Load the data into R and assign it the name turnout. Save two objects, t_dim and year_range that are the dimensions of the data and the range of the year variable. Use these to answer the following questions (in the text): How many observations are there? What is the range of years covered in this data set?

Question 2

Create two new variables in the data set:

turnout$VAPtr: the turnout rate (as a percentage) based on the voting age population or VAP. Note that for this data set, we must add the total number of eligible overseas voters since the VAP variable does not include these individuals in the count.
turnout$VEPtr: the turnout rate (as a percentage) based on the voting eligible population or VEP.

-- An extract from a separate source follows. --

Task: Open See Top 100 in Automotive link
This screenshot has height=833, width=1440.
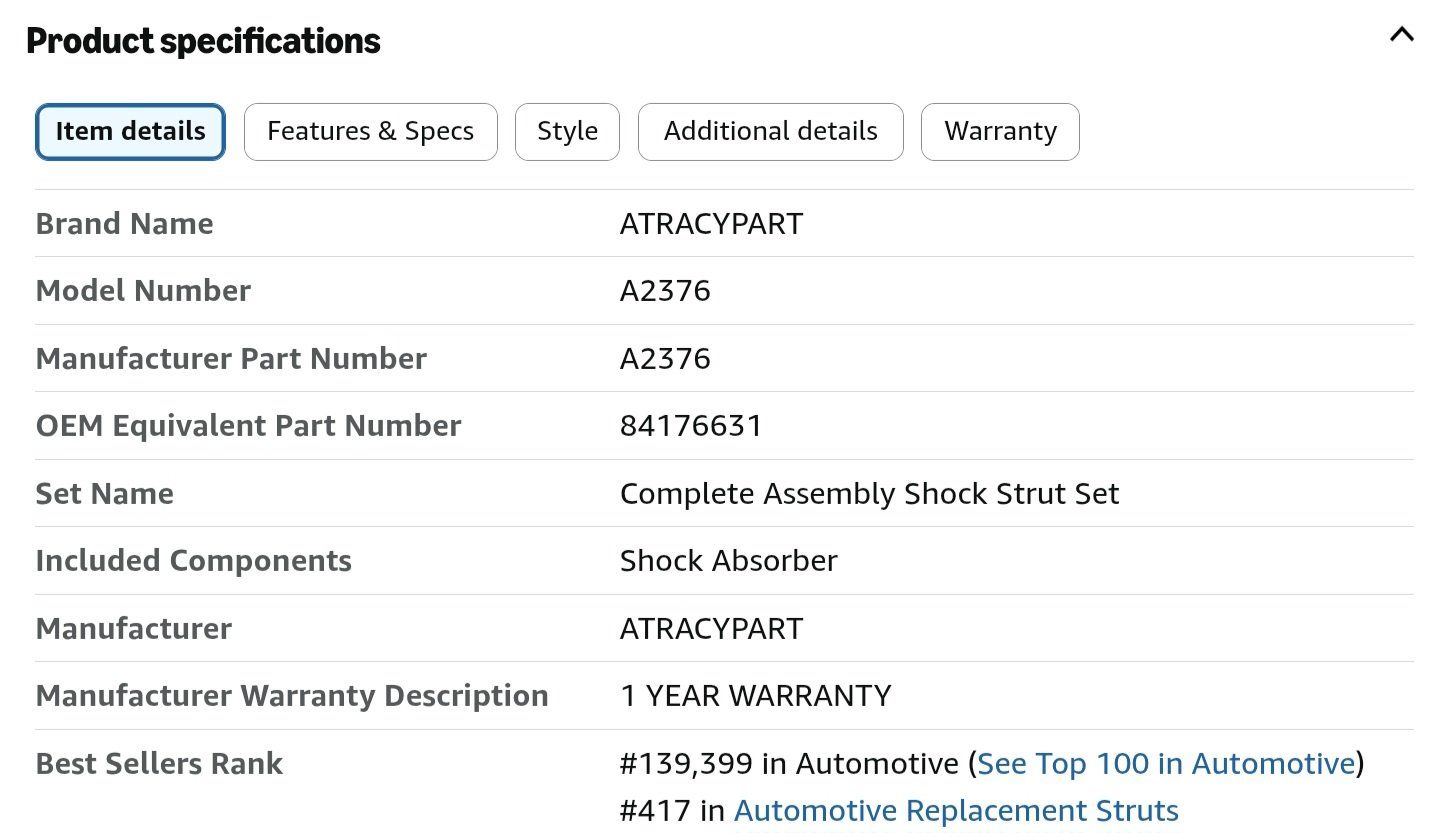Action: [1166, 764]
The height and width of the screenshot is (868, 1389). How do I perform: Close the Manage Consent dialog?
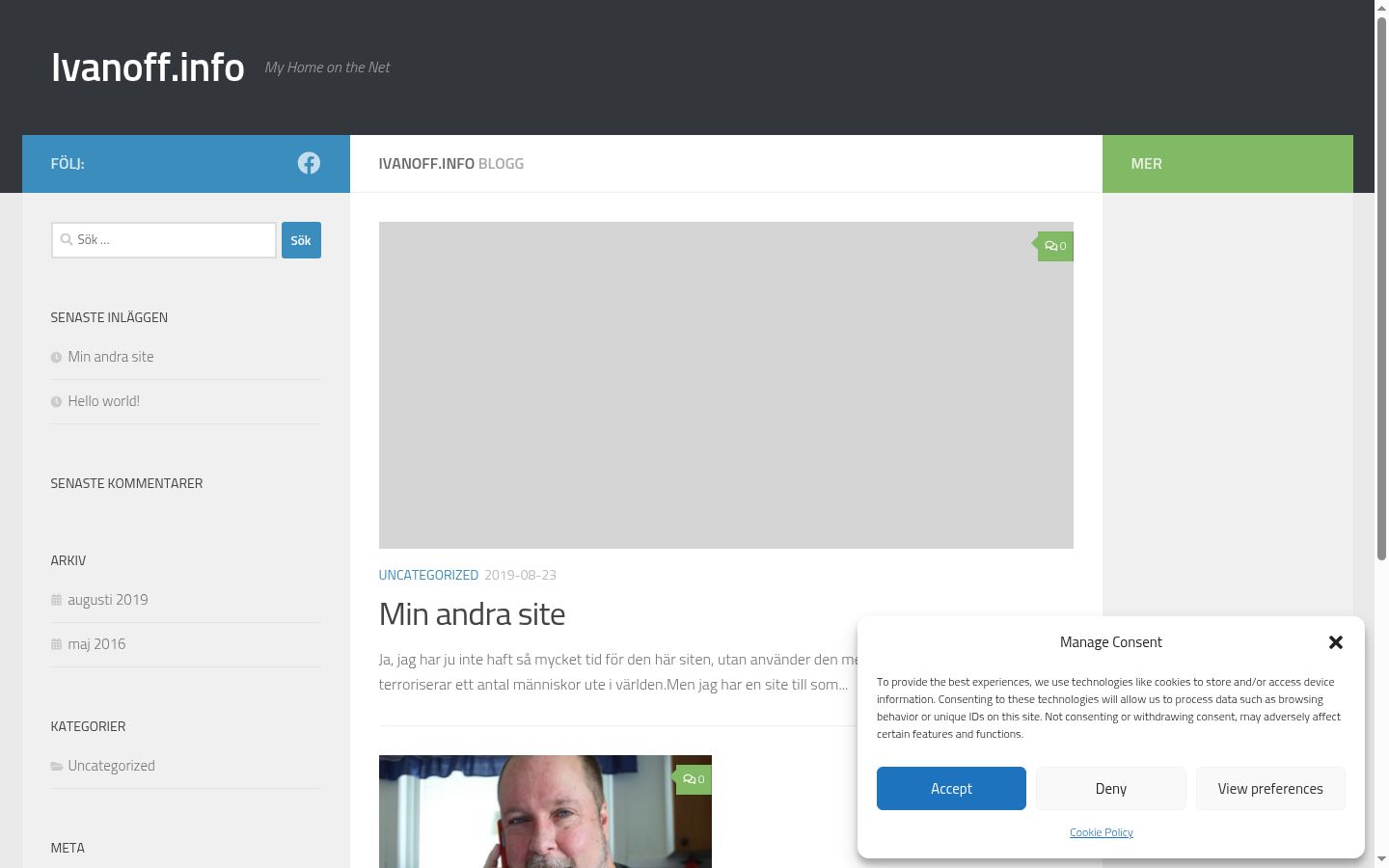click(x=1336, y=642)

Create a table using the line of code knitr::kable(turnout[,c("year", "VAPtr", "VEPtr")]). What difference do you observe between the different measures of turnout?

Question 3

Compute the difference between the ANES and VAP estimates of turnout rate and the difference between the ANES and VEP estimates of turnout. Save these as new columns in the data called turnout$diffVAP and turnout$diffVEP. How big are each of these differences on average? What is the range of the differences?